The first time I heard the word rape, I was staying with my paternal grandparents for the weekend. I was about 8 or 9 and the word was splattered across the front page of my grandfather’s morning newspaper in large block letters. I recognized it later when I heard it on the news update that came in between Red Sox innings on the radio. Later, when the newspaper was read and left on the coffee table, I pointed to the word and asked my grandmother what it meant. She snapped the paper up and tucked it under her arm. “A rape is a type of root,” she said in a tone suggesting that I shouldn’t ask again.

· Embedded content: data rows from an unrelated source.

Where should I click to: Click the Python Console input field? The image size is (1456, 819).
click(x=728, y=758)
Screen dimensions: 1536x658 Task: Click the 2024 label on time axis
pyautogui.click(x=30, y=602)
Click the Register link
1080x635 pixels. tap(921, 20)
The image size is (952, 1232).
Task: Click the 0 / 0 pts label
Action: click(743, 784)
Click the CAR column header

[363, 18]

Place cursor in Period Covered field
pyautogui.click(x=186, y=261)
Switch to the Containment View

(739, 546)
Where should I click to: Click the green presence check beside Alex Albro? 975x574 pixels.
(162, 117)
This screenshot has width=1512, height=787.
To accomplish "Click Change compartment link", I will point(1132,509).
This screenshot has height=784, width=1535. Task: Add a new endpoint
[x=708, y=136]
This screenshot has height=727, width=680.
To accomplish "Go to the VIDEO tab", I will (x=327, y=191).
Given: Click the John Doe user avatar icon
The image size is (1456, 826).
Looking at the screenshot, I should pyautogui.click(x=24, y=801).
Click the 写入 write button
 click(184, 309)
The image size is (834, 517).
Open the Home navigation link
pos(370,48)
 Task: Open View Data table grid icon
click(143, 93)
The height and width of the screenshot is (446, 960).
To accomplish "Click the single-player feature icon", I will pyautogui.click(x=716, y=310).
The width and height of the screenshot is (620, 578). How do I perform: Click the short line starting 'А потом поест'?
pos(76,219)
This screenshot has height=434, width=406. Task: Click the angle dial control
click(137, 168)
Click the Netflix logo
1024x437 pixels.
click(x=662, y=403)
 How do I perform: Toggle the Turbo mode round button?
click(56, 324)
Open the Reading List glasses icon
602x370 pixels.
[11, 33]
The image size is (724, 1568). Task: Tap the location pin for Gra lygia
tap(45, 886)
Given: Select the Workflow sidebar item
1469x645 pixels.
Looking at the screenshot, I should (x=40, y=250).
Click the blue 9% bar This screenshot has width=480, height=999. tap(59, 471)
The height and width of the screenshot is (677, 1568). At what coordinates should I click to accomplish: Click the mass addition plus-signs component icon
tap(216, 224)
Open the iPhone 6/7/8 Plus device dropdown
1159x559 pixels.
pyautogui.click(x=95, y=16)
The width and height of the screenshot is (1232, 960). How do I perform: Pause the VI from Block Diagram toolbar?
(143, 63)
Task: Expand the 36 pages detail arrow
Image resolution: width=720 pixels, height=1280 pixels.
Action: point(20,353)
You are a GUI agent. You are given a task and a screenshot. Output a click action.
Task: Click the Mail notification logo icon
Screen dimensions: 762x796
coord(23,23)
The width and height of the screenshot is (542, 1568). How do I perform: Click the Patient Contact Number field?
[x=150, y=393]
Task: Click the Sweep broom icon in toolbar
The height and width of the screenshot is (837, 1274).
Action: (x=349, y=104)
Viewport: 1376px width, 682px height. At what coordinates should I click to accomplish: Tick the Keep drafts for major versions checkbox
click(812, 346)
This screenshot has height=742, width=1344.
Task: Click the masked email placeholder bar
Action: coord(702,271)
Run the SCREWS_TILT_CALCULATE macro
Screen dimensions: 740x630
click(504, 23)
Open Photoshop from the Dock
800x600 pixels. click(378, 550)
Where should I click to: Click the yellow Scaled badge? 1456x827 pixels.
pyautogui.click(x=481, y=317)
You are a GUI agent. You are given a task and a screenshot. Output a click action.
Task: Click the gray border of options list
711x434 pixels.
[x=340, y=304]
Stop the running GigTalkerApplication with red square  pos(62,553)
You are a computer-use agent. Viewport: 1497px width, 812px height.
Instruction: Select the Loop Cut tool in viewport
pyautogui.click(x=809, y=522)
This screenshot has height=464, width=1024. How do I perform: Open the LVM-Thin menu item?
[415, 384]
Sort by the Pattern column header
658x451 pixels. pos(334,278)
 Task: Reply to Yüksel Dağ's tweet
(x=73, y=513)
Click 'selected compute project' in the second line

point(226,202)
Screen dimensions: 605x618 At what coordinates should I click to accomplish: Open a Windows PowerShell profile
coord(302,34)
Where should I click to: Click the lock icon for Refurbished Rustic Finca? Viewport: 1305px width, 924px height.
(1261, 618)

When I went home the next day, I asked my mother for an explanation. She provided a definition that was more accurate and still age-appropriate, but still vague—something about someone touching one’s privates without permission. (I gave my second grade daughter the same answer when she asked me what the word meant after hearing it on the radio news.) This was probably all I was ready for. Like my daughter, I knew the basics of procreation, but did not have any idea of the dark side of sexual contact. Nor should I have.

But when I was in junior high—the same age as my son, that scary precipice between childhood and teenager-hood—I had to read Peck’s book too. I remember that after I read the mating scene, I closed the book for a while. Finally I had gotten definition that had eluded me years before. And it made me sad.

A few days ago, my son and I listened to NPR on the drive to school. He had A Day No Pigs Would Die tucked in his backpack, prepared for a pop quiz. The news updates mentioned the upcoming sentencing in the Labrie case and cut to some audio from inside the courtroom where the accuser delivered emotional testimony. When asked by the defense why she didn’t put up more of a physical struggle, she tearfully said that she was afraid of “offending [him].” My son, in the passenger seat beside me, covered his ears before changing the station to sports radio.

“You okay?” I asked.

“I just don’t know why someone would do that. Why didn’t he listen to her?”

“I don’t know,” I said quietly, lifting my hand off the steering wheel to ruffle his hair. “It’s important to listen. Always.”

He nodded as he looked out the window.

The last week of August, to celebrate the end of the first week of school, my husband and I took the kids out to dinner. On the way to the restaurant, a reporter for The Boston Globe stopped me and asked my reaction to the verdict. (Labrie was acquitted of the more serious charges, aggravated sexual assault, and charged with three lesser crimes relating to the incident.)

“I’m upset,” I said. “Just sad about the whole thing.” What I wanted to say was this: While only the two parties know what really happened, we need to talk to our kids and our students about sexuality and consent—in the same sentence. It is essential and it needs to happen early.

After our dinner out that night, I went in to say goodnight to my son. On his desk I saw his worksheet on plot elements in A Day No Pigs Would Die. For “Turning Point,” he had written, “The turning point of the story is when Samson, a prize boar, tries to mate with Pinky when she is unwilling.” Sitting in the dark, we had a conversation about the book and the trial and making empowered choices. Who knew that a book published before I was born would provide me such a good way to talk about this with my son. I sure am grateful.

Amy Carleton is a writer and teacher of writing at MIT in Cambridge.